Friday, 18 September 2009

Faces of 798

If you’ve been reading for a while you might have realised that I’m a bit of a fan of 798, the Beijing gallery area. On my second to last Beijing weekend, I took a meandering trip around the area, searching out the hidden corners which were full of intensely graffitied walls and interesting doors and windows.

These are some of my favourites: the Lichtenstein-esque women remind me of the shock and awe and wonder that not only did I feel as a green expat, but that my Chinese friends expressed at the tumultuous history they’d lived through, their excitement about China’s rapid development, and also the hushed conversations about their secret fears and resentments.

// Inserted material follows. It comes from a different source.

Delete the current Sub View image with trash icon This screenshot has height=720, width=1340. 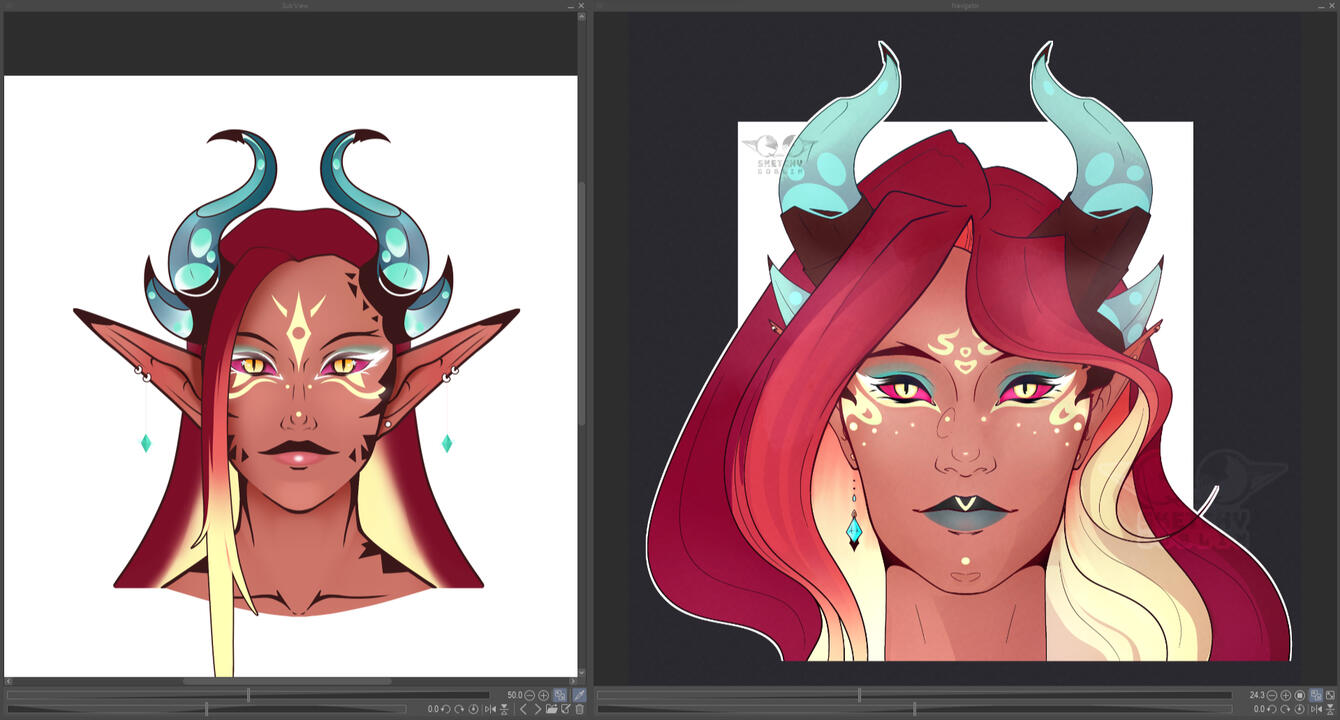[579, 709]
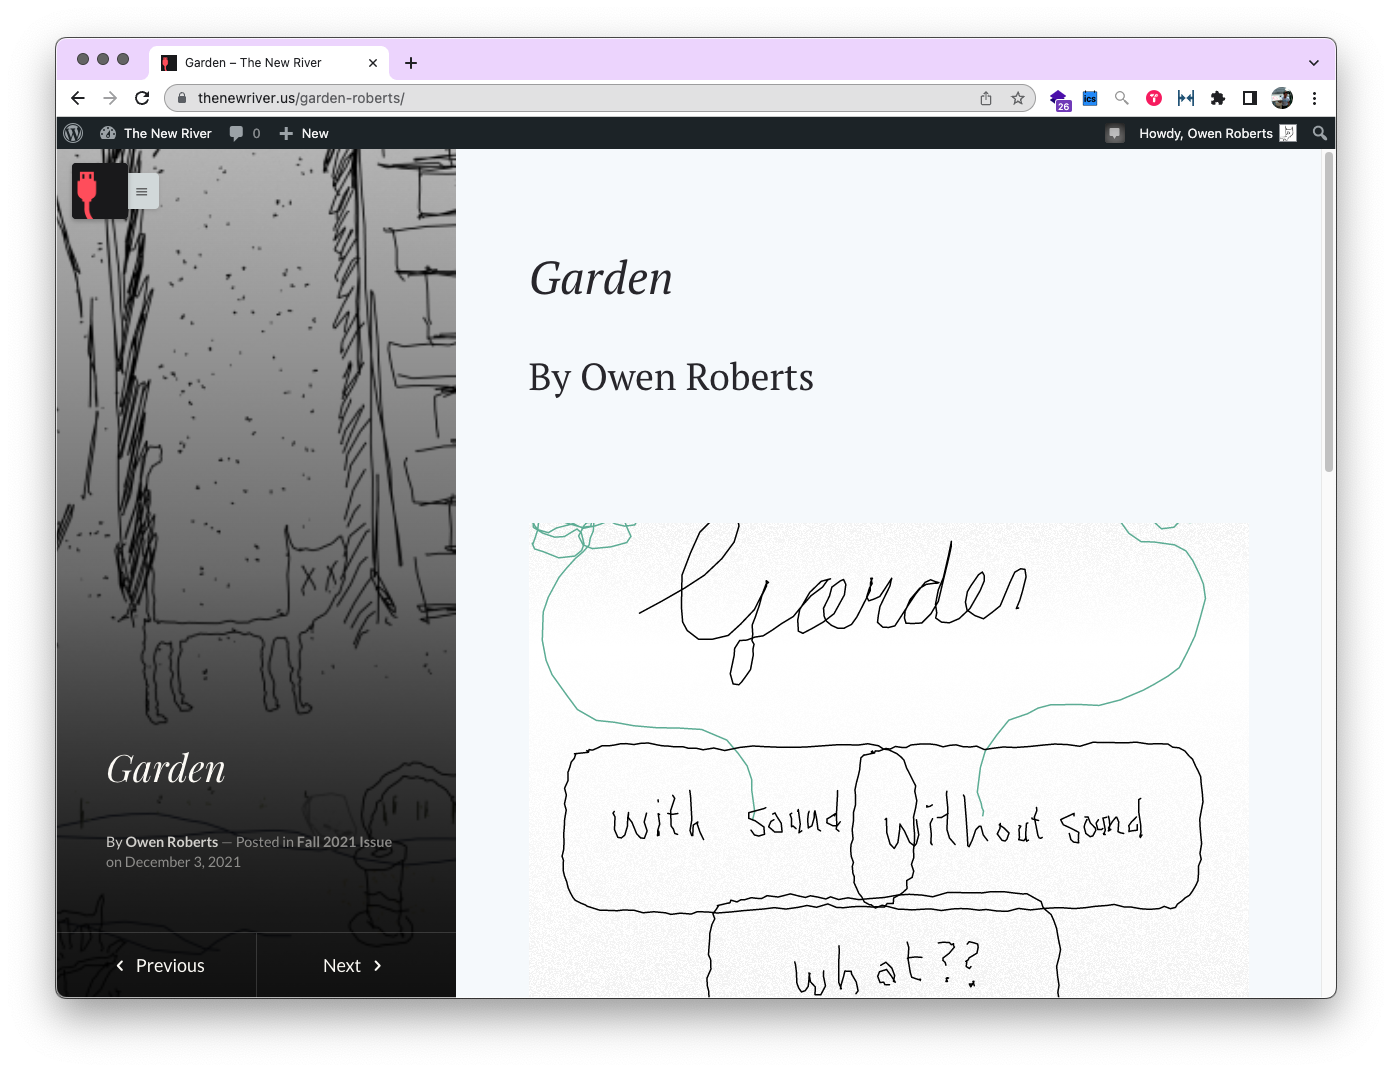Click the WordPress logo in admin bar

(x=73, y=133)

The ginger cat made me think of my own ginger feline, but also, strangely, some of my students and their quietly defiant curiosity.

The last image was hard to capture owing to some vaguely remembered physical obstacle, so we’ll all have to make do with fragments. Why is he shooting? What is he shooting? Hands? Smoke? If they’re hands, why are they coming out of a chimney, or a gun barrel? Why is he looking away?

Even if the man refuses to acknowledge his deed, the dove is there, watching. Despite being a tiny part of the design, the watching dove seemed to me to be the metaphorical as well as the literal centre of the work. What do you think?


  1. Hi this blog is full of art, art has no borders.

    Greetings from creativity and imagination photos of Jose Ramon

  2. The dove is an interesting addition. I wonder if it represents peace in China, as it would here... Peace vs. violence. Maybe that's the theme?

  3. I wondered if the shooter was an athlete, like a professional shooter in a tournament. They often close their other eye to get better aim.

  4. Jose - thanks.

    Janie - I think you're on the something there, and the dove certainly seems to be contrary to what else is going on.

    chrome3d- perhaps a sneaky Olympics reference?

  5. Intersting Graffiti J, nicely captured-I like your new blog design btw:)

  6. 798 looks great. I'm surprised that such a place exists in Beijing because graffiti's generally a subversive artform and at the very least requires thought and discussion (internal or verbal) to interpret. I don't expect these things to be encouraged in China. But what do i know?